--- start SOURCE EXCERPT ---

Skip to main content
Announcements
Qlik Connect 2024! Seize endless possibilities! LEARN MORE
cancel
Showing results for 
Search instead for 
Did you mean: 
RyeGuy
Contributor
Contributor

Can Compose be a viable solution for a large Enterprise DW?

Hello,

I am a week into developing a POC for using Compose. The goal of this is to demonstrate that Compose could replace our existing SSIS and stored procedure methodology to simplify things. A few concerns have come up and am hoping for some guidance.

The extent of what we would eventually want to replace is the ingestion of several hundred tables from Qlik Replicate and then processing to build the Enterprise DW. This includes tables from multiple source systems. 

Concerns

1. Model development - Because my warehouse includes multiple source systems, common tables like Address, Customer, and State may exist in all of the sources. And due to the number of tables I am dealing with it seems very difficult to look at the Manage Model UI and understand where a table originated from. I realize that the lineage is available but only if you select a table and utilize the drop down one at a time. (Unfortunately the lineage view only displays 23 characters). Seems like the UI could allow for sorting/filtering by Source DB and Schema. Is my only option to rename all Entities like Address_SourceA, Address_SourceB?

2. Warehouse Tasks - It appears that I would have to create a separate set of Tasks for CDC vs non-CDC which means 2x the maintenance. And with hundreds of mappings plus the possibility of Pre/Post and Table ETLs I just don't see how this can be managed efficiently. Even if you use the "Enable Only" button you still see all of the Logical Entities. There does not seem like a concise way to simply see that Task X includes mappings y, z and the Pre/Post loading ETL. The Task Statements are too granular to really see the overview. There is also no 'version history' for a Task. So if you make a change, or if someone else does, you have no idea what happened. I get there is a Version Control at a higher level, but no visibility into changes.

3. Data Marts - The lineage is great, but it requires editing the Dimensional attribute and selecting "Show Lineage".  No way to quickly look at a DM object and easily understand it well.

4. Work Flow - I don't see how this could manage the complexities of loading a DW with dependencies and precedence.  Especially if there are many Warehouse Tasks like I believe we would need. There does not seem to be a way to disable a give tables flow or allow for a restart/reposition if there is something that went wrong in in the flow.

Any insights/experience is greatly appreciated.

Thank you

 

 

 

 

 

Labels (4)
1 Solution

Accepted Solutions
Brian_Jones
Employee
Employee

First, a question: are you also exploring Qlik Cloud Data Integration (QCDI), as well as Qlik Compose in your integration redesign POC? QCDI is a very modern, SaaS driven approach to data integration pipelines that can be more flexible than Compose. If you haven’t considered it, I suggest you contact your Qlik representatives and ask them about it.

--- end SOURCE EXCERPT ---

WRITTEN EXERCISE> Please translate this sentence from the forum thread on Qlik Compose into Spanish: "The goal of this is to demonstrate that Compose could replace our existing SSIS and stored procedure methodology to simplify things."

--- start DATA EXTRACT ---

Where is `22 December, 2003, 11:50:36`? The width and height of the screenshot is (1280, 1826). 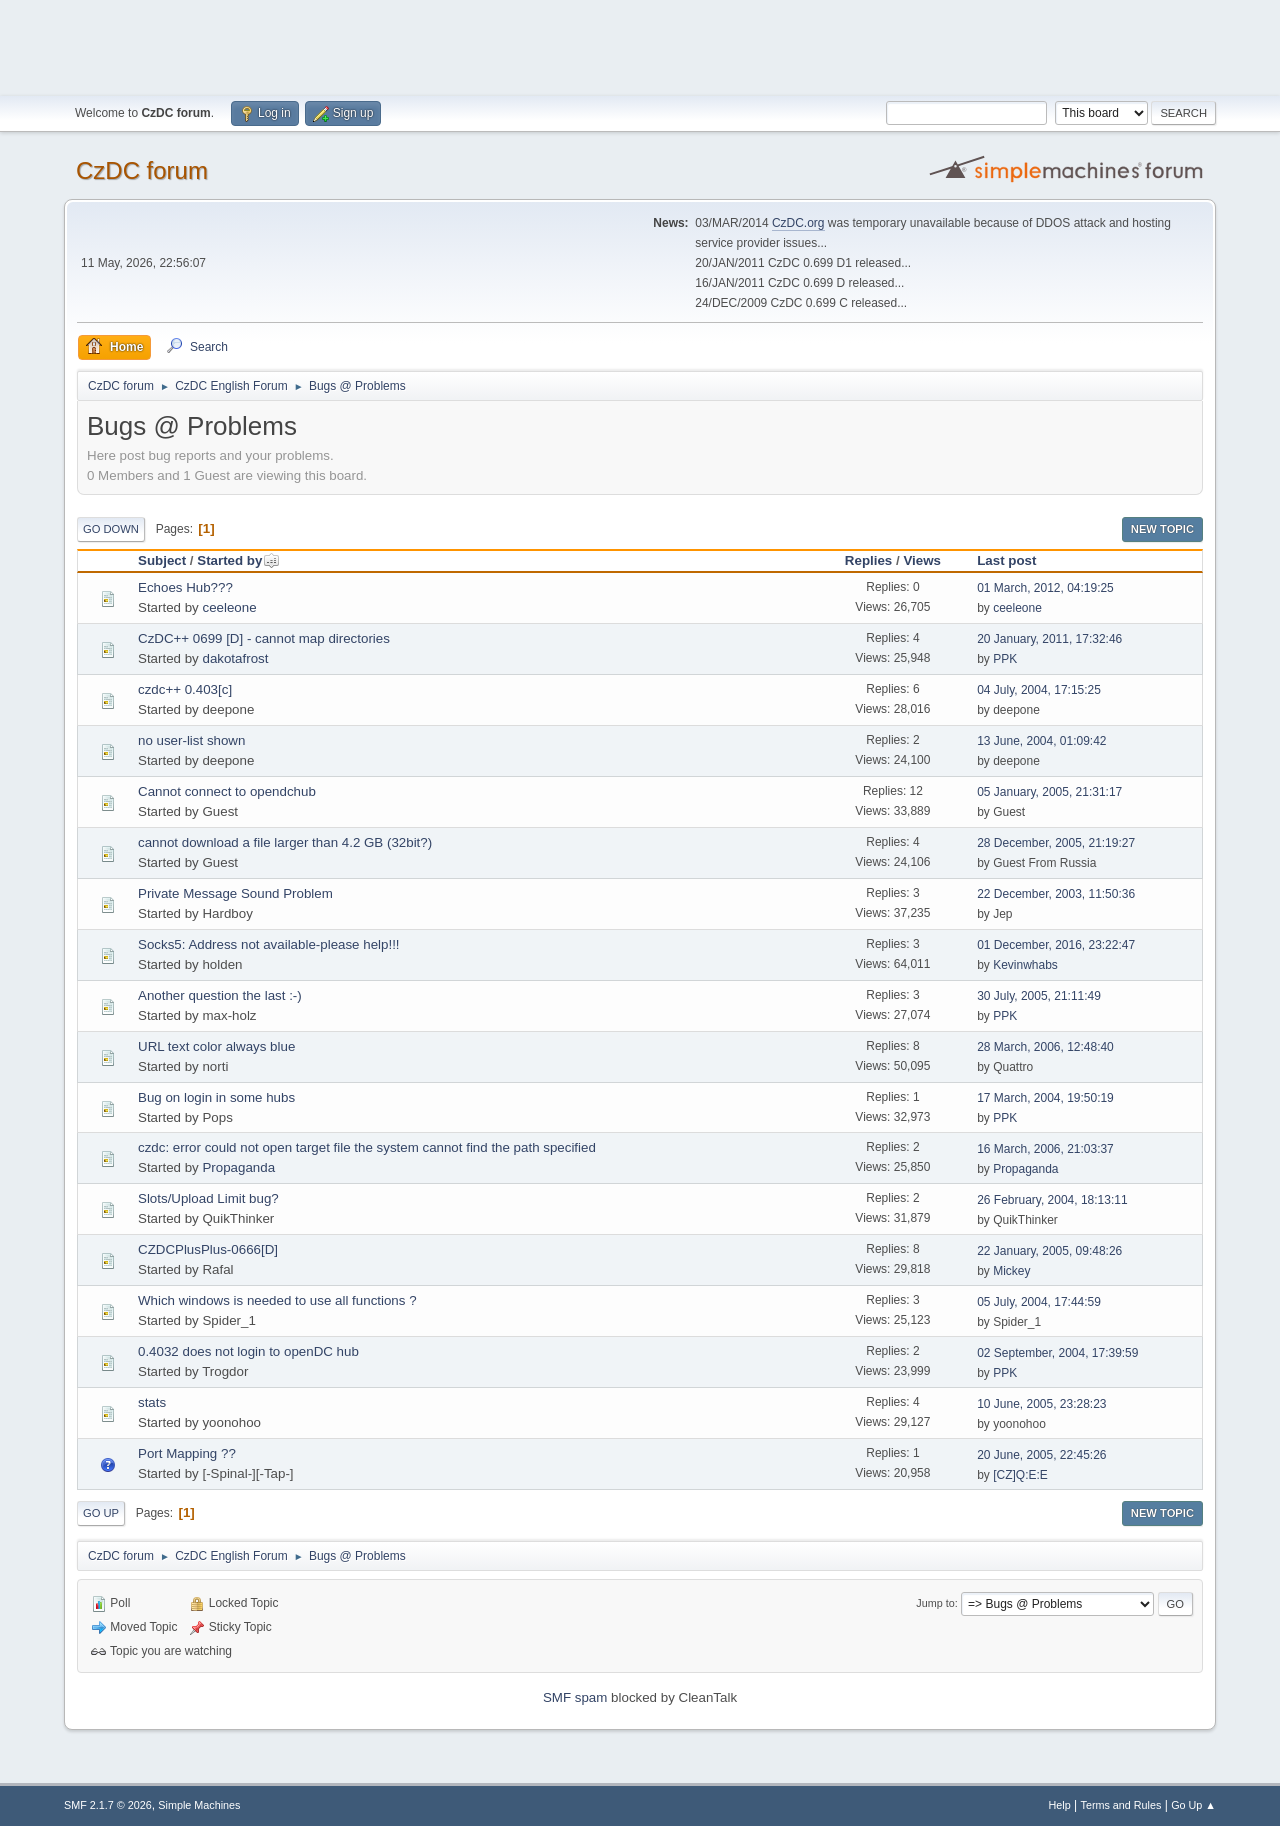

--- end DATA EXTRACT ---

EXERCISE RESPONSE> El objetivo de esto es demostrar que Compose podría reemplazar nuestra metodología actual de SSIS y procedimientos almacenados para simplificar las cosas.